YOUR OBJECTIVE:
Go through the entries that follow and count every line with the string "Choose". Reply with the number only.

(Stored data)
*** Begin section ***
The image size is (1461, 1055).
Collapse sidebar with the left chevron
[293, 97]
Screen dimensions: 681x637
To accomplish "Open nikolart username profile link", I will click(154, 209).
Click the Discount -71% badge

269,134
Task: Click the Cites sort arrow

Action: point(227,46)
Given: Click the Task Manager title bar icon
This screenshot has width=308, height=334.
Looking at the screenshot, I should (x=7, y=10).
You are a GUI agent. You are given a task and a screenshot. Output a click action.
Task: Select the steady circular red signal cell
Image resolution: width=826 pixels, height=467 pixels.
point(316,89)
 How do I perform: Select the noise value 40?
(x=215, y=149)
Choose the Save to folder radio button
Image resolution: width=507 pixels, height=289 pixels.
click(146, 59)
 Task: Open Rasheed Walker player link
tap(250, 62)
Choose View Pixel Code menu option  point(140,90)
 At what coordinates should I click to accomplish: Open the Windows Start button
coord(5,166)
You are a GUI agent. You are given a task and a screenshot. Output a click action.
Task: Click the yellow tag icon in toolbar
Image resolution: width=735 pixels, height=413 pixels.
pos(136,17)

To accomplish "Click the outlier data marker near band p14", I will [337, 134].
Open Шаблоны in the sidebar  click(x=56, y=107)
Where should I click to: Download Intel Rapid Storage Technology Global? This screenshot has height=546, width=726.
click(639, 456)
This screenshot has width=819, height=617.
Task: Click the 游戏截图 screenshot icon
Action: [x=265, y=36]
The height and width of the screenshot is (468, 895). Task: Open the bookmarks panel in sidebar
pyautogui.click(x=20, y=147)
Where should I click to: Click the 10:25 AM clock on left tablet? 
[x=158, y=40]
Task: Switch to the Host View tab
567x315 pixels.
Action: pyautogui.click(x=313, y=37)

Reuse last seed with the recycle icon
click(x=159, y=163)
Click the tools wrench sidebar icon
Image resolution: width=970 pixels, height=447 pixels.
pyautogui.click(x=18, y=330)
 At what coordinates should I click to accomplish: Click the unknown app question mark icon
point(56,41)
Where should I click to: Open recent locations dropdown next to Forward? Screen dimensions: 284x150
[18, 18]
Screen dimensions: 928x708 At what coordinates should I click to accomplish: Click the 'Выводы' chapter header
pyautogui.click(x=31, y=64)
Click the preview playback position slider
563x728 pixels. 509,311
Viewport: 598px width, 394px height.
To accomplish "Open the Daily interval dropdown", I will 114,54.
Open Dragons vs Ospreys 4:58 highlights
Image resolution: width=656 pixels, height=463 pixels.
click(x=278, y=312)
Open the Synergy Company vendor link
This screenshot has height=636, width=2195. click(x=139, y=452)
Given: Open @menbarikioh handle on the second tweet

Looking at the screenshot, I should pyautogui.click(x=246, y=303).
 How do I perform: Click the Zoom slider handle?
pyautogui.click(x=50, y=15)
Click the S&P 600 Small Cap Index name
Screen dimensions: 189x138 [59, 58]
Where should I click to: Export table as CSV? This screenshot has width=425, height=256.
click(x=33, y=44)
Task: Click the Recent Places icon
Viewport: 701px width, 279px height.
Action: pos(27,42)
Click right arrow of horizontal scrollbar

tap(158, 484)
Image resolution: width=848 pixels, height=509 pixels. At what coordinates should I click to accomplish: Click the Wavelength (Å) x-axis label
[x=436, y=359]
*** End section ***
EXPECTED ANSWER:
2